Si maintenant le chrétien, comme j’ai dit, a été amené au sentiment de mépris de lui-même par quelques erreurs, donc par une fausse explication anti-scientifique de ses actions et de ses sentiments, il doit remarquer avec un extrême étonnement comment cet état de mépris, de remords de conscience, de déplaisir en général, ne tient pas, comment à l’occasion des heures arrivent où tout cela lui a fui de l’âme et où il se sent de nouveau libre et courageux. En vérité, c’est le contentement de soi-même, le bien-être dans sa propre force, de concert avec l’affaiblissement nécessaire de toute excitation profonde par le temps, qui a remporté la victoire : l’homme s’aime de nouveau, il le sent, — mais précisément cet amour neuf, cette neuve estime de soi lui apparaît incroyable, il ne peut y voir que la descente tout imméritée d’un rayon de la grâce d’en-haut. Si auparavant il croyait dans toutes les impressions percevoir des avertissements, des menaces, des punitions et toutes sortes d’indices du courroux divin, il se fait maintenant une interprétation qui donne accès dans ses épreuves à la bonté divine ; cet événement lui advient aimable, cet autre comme une indication secourable, un troisième, et notamment toute sa disposition joyeuse, comme une preuve que Dieu est généreux. De même qu’auparavant, surtout dans l’état de déplaisir, il trouvait de ses actions une explication fausse, de même à présent de ses impressions ; sa disposition consolée est par lui connue comme l’effet d’une puissance régnant hors de lui, l’amour avec lequel au fond il s’aime lui-même lui apparaît comme un amour divin ; ce qu’il nomme grâce et prélude de la rédemption est en réalité grâce envers lui-même, rédemption de lui-même.

135.

Ainsi : une psychologie fausse déterminée, une certaine espèce de fantaisie dans l’interprétation de ses mobiles et de ses aventures, est la condition nécessaire de ce qu’un homme devient chrétien et ressent le besoin de la rédemption.

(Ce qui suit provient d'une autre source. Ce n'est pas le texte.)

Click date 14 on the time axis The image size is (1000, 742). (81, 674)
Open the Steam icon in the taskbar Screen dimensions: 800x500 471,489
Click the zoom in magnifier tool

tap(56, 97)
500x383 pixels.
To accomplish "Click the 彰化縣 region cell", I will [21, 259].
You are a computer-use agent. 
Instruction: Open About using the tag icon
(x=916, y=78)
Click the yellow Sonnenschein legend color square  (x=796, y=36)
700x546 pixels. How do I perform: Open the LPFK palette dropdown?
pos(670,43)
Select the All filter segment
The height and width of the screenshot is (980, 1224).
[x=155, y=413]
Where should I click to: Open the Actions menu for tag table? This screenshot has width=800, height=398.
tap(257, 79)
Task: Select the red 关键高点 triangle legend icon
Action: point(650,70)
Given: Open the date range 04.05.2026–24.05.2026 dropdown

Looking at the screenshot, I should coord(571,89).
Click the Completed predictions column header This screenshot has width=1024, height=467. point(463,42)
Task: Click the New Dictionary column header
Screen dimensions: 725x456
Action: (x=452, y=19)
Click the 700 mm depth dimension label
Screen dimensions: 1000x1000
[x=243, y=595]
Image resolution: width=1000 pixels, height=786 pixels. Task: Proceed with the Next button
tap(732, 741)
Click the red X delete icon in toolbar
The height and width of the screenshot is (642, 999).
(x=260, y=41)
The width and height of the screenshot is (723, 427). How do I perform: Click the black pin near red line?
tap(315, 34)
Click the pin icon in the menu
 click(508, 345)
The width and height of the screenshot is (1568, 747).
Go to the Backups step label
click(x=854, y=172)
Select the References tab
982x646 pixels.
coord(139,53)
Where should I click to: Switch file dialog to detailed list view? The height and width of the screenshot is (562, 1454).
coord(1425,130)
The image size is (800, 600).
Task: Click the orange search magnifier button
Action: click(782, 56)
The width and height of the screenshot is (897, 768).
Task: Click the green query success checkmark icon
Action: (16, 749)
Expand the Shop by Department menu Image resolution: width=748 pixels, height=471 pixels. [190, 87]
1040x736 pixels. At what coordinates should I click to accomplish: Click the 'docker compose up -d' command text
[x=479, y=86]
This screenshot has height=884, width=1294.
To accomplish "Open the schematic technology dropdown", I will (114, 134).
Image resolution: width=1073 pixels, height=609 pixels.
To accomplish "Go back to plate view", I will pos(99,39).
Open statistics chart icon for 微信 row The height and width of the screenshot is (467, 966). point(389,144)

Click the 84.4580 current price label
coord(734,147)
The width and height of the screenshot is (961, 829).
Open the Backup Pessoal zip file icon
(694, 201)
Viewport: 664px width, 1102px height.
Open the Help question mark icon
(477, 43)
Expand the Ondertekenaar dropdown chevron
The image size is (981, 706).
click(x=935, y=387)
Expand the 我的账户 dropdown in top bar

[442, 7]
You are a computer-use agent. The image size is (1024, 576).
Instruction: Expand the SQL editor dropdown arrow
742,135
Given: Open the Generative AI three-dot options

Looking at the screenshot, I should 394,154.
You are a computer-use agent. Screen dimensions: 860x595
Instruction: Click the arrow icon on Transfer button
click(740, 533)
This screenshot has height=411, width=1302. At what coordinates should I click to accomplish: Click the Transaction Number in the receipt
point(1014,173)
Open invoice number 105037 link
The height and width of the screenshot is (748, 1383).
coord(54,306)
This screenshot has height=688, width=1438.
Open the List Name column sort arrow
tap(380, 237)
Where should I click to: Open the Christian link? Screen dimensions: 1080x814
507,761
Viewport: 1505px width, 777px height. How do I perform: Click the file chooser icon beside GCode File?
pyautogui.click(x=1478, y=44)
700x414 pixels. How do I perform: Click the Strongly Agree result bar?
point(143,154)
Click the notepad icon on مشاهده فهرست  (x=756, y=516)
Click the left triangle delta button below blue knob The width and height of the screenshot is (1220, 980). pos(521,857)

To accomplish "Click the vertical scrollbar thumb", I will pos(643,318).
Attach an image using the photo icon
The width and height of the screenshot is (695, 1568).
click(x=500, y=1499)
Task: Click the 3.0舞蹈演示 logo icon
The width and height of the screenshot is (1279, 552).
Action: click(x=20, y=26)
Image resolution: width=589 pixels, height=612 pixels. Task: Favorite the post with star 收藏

Voit-on clair dans cet égarement de la raison et de l’imagination, on cesse d’être chrétien.

136.

De l’ascétisme et de la sainteté chrétienne. — Autant des penseurs isolés se sont efforcés d’établir, dans ces rares manifestations de la moralité qu’on a coutume d’appeler ascétisme et sainteté, une chose miraculeuse, sous le nez de laquelle tenir la lumière d’une explication raisonnable est déjà presque un crime et un sacrilège : autant est forte à son tour la séduction qui mène à ce crime. Une puissante impulsion naturelle a de tout temps conduit à protester en général contre ces manifestations ; la science étant, comme il a été dit, une imitation de la nature, se permet au moins d’élever des objections contre leur prétendue inexplicabilité, pour ne pas dire inaccessibilité. Il est vrai que jusqu’ici elle n’y a pas réussi : ces manifestations sont toujours inexpliquées, à la grande satisfaction des dits vénérateurs du merveilleux moral. Car, à parler en général : l’inexpliqué doit être absolument inexplicable, l’inexplicable absolument anti-naturel, surnaturel, miraculeux — voilà l’axiome qui se formule dans les âmes de tous les religieux et métaphysiciens (des artistes aussi, lorsqu’ils sont en même temps penseurs) ; au lieu que l’homme de science voit dans cet axiome le « mauvais principe ». — La première vraisemblance générale à laquelle on arrivera par la considération de la sainteté et de l’ascétisme est celle-ci, que leur nature est compliquée : car presque partout, dans le monde physique comme dans le monde moral, on s’est heureusement trouvé de réduire le prétendu merveilleux au compliqué, au multiplement conditionné. Risquons-nous donc à isoler d’abord quelques impulsions de l’âme des saints et des ascètes et, pour finir, à nous les figurer combinées ensemble.

137.

Il y a une bravade de soi-même, aux manifestations les plus sublimes de laquelle appartiennent nombre de formes de l’ascétisme. Certains hommes ont en effet un besoin si grand d’exercer leur force et leur tendance à la domination qu’à défaut d’autres objets, ou parce qu’ils ont d’ailleurs toujours échoué, ils tombent enfin à tyranniser certaines parties de leur être propre, pour ainsi dire des portions ou des degrés d’eux-mêmes. C’est ainsi que plus d’un penseur professe des doctrines qui visiblement ne servent pas à accroître ou à améliorer sa réputation ; plus d’un évoque expressément la déconsidération des autres sur lui, tandis qu’il lui serait aisé de rester par le silence un homme considéré ; d’autres rappellent des opinions antérieures et ne s’effraient pas d’être dès lors appelés inconséquents : au contraire, ils s’y efforcent et se conduisent comme des cavaliers téméraires qui ne prennent tout leur plaisir au cheval que lorsqu’il est devenu furieux, couvert de sueur, ombrageux. Ainsi l’homme s’élève par des chemins dangereux aux plus hautes cimes, pour se rire de son angoisse et de ses genoux vacillants ; ainsi le philosophe professe des opinions d’ascétisme, d’humilité, de sainteté, dans l’éclat desquelles sa propre figure est enlaidie de la façon la plus odieuse. Cette torture de soi-même, cette raillerie de sa propre nature, ce spernere et sperni, à quoi les religions ont donné tant d’importance, est proprement un très haut degré de vanité. Toute la morale du Sermon sur la Montagne est dans ce cas : l’homme éprouve une véritable volupté à se faire violence par des exigences excessives et à déifier ensuite ce quelque chose qui commande tyranniquement dans son âme. Dans toute morale ascétique, l’homme adore une partie de soi comme une divinité et doit pour cela nécessairement rendre les autres parties diaboliques.

138.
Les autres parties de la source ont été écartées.